Malignancy complicates between 0.02% and 0.10% of all pregnancies and in one study cancer diagnosis was associated with 1 in 1000 deliveries. Pregnancy does not affect the frequency of cancers seen in women of childbearing age. Melanoma may be the most frequent malignancy seen during pregnancy (1:350), followed by cervical cancer (1:2250), Hodgkin lymphoma (1:3000), breast cancer (1:7500), ovarian cancer (1:18,000), and leukemia (1:75,000). However, the National Cancer Institute maintains that breast cancer is the most common cancer seen in pregnant and postpartum women at 1:3000 pregnancies (www.cancer.gov/cancertopics/pdq/treatment/breast-cancer-and-pregnancy).

In general, the prognosis for pregnant women with malignant lesions is the same, stage for stage, as for nonpregnant women. However, for many reasons, diagnosis of cancer during pregnancy occurs at more advanced stages of the disease.

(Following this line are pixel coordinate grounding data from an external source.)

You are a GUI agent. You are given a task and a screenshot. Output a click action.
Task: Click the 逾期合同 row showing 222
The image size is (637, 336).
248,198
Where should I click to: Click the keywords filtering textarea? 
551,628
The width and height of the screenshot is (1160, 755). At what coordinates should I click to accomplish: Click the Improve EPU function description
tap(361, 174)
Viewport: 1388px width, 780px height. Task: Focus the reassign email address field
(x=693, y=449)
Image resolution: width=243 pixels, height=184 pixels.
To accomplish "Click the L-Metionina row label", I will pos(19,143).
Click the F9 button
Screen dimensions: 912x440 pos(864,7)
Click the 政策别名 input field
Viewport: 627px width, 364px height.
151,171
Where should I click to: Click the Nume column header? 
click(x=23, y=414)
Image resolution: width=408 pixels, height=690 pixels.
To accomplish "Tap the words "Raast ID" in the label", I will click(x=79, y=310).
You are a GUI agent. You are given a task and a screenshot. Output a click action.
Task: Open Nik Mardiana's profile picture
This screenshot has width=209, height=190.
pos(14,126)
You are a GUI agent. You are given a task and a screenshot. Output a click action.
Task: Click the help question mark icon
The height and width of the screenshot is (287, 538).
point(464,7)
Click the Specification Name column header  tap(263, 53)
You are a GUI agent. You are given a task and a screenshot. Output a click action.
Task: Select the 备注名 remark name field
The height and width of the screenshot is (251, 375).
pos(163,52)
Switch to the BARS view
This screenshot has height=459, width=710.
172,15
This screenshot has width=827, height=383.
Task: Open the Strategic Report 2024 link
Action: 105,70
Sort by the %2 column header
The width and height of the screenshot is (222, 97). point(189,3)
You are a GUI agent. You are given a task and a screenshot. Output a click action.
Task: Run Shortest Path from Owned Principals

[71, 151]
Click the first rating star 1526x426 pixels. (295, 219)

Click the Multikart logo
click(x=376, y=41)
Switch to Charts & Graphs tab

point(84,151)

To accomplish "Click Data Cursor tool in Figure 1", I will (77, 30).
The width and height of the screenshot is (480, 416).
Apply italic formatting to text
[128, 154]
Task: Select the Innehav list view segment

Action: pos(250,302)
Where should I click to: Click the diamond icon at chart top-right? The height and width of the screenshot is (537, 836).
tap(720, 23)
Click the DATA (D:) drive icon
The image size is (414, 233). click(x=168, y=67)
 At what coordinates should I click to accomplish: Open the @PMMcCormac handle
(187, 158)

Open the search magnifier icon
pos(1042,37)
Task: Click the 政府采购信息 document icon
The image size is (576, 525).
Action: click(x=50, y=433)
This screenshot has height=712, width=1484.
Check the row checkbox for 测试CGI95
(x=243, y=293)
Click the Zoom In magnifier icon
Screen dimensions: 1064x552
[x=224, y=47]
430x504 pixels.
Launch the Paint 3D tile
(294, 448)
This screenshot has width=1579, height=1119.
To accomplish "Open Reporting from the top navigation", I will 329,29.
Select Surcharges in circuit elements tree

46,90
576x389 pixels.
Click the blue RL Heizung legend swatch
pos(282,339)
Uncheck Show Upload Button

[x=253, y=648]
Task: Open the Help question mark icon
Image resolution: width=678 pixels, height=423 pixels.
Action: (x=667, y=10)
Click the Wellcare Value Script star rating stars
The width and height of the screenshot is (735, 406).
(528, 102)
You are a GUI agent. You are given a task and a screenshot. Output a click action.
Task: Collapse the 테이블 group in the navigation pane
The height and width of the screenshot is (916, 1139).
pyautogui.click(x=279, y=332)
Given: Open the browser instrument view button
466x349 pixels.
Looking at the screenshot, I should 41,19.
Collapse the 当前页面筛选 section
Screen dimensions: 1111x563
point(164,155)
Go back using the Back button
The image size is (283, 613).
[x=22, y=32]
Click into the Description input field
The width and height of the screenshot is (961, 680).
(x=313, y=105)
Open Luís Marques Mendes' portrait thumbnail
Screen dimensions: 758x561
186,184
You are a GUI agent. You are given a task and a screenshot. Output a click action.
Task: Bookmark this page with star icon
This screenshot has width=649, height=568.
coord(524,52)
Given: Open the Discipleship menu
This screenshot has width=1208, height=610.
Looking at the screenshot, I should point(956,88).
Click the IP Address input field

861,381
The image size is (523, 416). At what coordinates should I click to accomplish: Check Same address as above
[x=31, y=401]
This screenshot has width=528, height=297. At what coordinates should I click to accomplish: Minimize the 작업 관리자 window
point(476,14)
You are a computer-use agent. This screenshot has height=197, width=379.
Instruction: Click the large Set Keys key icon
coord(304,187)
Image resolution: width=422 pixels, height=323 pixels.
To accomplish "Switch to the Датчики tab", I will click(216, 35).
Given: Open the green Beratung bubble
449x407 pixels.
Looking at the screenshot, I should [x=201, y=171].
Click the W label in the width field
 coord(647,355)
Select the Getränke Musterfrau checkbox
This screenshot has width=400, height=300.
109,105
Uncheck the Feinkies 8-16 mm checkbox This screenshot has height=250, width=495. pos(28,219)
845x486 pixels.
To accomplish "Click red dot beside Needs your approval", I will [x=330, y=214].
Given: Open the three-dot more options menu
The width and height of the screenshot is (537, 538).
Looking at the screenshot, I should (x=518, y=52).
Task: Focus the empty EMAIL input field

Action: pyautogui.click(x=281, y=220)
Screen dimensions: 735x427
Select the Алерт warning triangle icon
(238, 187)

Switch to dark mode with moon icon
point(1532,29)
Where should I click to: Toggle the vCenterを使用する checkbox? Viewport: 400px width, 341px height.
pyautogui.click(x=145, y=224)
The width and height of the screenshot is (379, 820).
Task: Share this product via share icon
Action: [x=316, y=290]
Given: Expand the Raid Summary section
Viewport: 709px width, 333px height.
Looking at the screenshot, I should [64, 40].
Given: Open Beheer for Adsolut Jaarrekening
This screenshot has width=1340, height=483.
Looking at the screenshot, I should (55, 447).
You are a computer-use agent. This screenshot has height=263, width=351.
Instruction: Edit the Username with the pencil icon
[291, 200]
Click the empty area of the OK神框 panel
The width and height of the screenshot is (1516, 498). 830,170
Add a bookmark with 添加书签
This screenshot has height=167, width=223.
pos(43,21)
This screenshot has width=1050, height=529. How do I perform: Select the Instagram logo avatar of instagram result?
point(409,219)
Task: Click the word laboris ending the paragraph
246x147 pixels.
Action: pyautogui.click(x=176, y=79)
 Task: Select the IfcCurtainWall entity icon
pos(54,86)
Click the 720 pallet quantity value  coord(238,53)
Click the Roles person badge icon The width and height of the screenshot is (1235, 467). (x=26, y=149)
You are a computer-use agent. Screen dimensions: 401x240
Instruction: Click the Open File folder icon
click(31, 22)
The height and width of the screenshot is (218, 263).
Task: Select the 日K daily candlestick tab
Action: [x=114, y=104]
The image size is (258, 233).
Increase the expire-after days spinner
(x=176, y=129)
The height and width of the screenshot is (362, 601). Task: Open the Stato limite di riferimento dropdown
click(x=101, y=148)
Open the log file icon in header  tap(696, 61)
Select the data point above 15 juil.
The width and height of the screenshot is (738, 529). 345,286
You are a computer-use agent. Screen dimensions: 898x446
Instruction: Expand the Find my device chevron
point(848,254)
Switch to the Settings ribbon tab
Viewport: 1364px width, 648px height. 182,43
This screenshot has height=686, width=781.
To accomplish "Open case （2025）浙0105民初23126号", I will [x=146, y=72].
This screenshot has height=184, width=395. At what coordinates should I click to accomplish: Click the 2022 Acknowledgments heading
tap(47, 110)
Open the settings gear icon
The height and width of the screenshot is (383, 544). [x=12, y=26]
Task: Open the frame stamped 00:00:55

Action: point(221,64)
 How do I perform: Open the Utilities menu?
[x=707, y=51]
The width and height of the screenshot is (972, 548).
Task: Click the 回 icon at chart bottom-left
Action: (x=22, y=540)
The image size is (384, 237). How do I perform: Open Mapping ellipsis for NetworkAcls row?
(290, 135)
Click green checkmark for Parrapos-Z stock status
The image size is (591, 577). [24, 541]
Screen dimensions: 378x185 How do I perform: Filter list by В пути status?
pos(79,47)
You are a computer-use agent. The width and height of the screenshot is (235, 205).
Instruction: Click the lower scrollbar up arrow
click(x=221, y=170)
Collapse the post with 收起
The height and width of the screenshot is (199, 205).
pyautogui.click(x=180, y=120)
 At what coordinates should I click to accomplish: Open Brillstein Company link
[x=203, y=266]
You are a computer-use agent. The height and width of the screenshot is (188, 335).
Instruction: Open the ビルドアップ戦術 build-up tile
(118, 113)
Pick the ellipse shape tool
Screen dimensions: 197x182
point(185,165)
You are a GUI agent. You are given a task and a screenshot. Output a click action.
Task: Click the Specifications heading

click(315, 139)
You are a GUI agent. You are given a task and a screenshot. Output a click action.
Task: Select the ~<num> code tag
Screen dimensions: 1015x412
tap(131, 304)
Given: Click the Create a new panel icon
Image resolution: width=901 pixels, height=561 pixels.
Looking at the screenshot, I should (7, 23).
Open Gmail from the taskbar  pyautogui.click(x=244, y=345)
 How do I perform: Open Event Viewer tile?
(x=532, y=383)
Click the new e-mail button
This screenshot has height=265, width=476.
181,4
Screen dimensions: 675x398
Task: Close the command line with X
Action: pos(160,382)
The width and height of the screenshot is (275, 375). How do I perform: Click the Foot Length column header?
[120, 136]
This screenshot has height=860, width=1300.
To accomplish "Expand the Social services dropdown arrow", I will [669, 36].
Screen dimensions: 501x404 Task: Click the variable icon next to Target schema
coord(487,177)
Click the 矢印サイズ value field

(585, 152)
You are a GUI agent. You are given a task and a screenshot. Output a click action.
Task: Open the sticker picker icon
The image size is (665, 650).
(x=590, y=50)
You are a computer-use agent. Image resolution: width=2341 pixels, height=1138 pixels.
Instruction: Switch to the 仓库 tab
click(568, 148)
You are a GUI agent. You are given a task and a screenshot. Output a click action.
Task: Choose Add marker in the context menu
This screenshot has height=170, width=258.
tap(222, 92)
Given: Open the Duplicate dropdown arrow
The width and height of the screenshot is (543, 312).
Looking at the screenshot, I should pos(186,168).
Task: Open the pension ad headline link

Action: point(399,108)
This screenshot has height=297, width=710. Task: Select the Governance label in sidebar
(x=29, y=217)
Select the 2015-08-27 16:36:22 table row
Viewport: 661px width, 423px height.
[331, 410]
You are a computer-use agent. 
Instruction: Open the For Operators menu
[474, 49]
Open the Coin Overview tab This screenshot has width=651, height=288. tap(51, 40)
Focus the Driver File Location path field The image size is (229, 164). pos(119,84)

Typically, during pregnancy, what benefits the mother also benefits the fetus. However, that is not true in the case of the pregnant woman with cancer as treating the cancer often means compromising the pregnancy. Depending on the type of cancer and gestational age at diagnosis, treatment can sometimes be delayed until the fetus is either viable or mature. In some cases, protection of maternal and fetal health are congruent, but when care of the mother imposes iatrogenic risk to the fetus, the mother may decide to delay or alter her treatment for the good of the fetus, potentially to her own detriment.

Fetal monitoring

Fetal and uterine monitoring during cancer surgery is controversial.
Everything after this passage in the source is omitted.